The room was small, with painted white wooden floors. I had a chair and a desk by the only window, looking eastwards out over Downtown, and a small single bed in the corner, over which the ceiling sloped down towards my feet.
I didn't have many things with me. Some blank books and a few clothes, melting out of a green canvas holdall in the middle of the room. I'd left in a hurry.

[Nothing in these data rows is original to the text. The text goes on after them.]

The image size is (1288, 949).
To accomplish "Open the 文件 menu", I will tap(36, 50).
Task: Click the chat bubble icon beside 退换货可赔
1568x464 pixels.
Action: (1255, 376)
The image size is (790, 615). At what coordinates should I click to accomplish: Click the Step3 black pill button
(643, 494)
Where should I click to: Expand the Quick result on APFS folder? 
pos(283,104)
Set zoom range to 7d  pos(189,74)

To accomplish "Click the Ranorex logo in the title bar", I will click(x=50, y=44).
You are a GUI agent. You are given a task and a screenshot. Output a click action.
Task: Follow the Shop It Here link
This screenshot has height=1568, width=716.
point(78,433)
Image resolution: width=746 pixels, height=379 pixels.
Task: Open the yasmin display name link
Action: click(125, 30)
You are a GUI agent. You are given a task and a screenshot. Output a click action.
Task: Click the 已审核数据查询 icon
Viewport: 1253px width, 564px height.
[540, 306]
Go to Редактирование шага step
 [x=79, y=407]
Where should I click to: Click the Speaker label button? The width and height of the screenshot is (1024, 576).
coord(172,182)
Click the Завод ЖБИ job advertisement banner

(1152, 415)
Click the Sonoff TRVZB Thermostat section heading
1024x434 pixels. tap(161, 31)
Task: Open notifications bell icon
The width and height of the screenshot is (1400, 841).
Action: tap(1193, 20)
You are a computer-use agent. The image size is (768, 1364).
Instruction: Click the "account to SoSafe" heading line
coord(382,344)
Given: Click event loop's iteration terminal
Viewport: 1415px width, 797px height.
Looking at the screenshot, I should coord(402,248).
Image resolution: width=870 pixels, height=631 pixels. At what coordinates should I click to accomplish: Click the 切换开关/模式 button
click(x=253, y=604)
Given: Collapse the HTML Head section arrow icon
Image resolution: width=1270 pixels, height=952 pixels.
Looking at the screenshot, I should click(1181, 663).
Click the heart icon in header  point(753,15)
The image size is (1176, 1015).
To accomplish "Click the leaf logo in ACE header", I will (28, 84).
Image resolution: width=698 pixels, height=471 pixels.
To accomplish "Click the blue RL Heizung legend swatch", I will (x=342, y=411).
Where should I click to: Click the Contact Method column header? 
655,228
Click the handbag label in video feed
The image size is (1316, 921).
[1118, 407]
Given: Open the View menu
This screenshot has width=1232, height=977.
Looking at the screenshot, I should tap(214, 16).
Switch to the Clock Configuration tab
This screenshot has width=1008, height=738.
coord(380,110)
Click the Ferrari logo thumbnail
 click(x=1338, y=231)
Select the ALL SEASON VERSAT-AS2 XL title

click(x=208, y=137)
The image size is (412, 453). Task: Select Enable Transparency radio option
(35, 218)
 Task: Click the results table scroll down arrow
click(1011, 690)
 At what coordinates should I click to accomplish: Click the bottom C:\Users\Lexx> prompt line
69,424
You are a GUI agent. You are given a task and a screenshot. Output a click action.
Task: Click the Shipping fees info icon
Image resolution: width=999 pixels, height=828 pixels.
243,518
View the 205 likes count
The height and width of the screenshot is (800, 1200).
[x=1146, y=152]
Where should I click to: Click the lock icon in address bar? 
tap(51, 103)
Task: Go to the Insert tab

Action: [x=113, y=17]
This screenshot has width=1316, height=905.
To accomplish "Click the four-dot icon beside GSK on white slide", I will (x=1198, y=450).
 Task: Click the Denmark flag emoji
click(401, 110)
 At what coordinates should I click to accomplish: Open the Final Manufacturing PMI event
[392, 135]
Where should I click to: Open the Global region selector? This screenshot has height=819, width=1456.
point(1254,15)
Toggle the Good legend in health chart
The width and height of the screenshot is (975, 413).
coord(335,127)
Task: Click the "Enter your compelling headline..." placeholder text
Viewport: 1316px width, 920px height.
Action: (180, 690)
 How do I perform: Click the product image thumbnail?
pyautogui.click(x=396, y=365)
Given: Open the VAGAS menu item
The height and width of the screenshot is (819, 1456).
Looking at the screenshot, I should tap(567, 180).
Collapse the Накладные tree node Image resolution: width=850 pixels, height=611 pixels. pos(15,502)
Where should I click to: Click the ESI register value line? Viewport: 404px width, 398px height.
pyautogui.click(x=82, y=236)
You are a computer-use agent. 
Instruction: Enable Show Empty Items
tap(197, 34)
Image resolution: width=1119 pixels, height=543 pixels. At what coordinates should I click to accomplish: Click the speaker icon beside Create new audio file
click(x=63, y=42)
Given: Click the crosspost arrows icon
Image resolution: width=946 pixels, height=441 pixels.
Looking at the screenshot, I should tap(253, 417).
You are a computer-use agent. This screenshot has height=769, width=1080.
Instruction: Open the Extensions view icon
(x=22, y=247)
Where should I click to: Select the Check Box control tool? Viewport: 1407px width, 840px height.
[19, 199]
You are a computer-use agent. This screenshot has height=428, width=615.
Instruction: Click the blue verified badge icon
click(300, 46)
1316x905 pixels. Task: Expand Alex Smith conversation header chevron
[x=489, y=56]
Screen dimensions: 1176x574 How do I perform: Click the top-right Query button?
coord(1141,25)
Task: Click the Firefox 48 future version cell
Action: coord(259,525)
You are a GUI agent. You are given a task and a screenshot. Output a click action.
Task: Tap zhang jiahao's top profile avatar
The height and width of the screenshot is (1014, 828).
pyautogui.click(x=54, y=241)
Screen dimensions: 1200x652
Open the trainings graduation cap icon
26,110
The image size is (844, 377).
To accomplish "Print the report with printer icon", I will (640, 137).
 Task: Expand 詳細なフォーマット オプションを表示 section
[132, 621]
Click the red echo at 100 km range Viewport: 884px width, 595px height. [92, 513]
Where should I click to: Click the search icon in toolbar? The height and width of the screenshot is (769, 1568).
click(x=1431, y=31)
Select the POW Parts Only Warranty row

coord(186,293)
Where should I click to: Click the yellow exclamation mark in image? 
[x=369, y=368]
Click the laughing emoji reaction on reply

Often i'd go and take a walk in the mornings through the crisp air you can feel filling your lungs and chilling your insides. And the snow is lying all around and the sun reflects off it and everything is brighter. I'd weave up St Laurent past the coats stuffed with people, past the inevitable line-up outside Schwartz's, and turn right onto Duluth or Roy and spend hours getting almost lost (because how lost can you get in a gridded city?) around the Plateau. The multi-coloured apartments and balconies i'll probably never own and the Portugese chickens turning in the windows and maybe stopping for a coffee and then home when the cold starts to seep through the mittens. I used to look for bicyles buried under mountains of snow, maybe just a handlebar or pedal sticking out from an icy whiteness, and wonder if anyone would come back for them before they were eventually released, aged and bended, in the Spring thaw.
The winter wore on. Tapped at my window. I stayed at home most days, drinking tea and trying to write. Occasionally i'd watch a matinee at the cinema down the road. There was a particular point, at the top of the stairs, where all the various smells of the foyer congealed in the air; warm popcorn and cleaning fluids. Sour milk and sugar. It had contours, that smell. Sometimes i swear I could feel it brush my face as I walked by. Even later i'd catch it around the apartment, spilling out of coat pockets or sweating from ten dollar notes.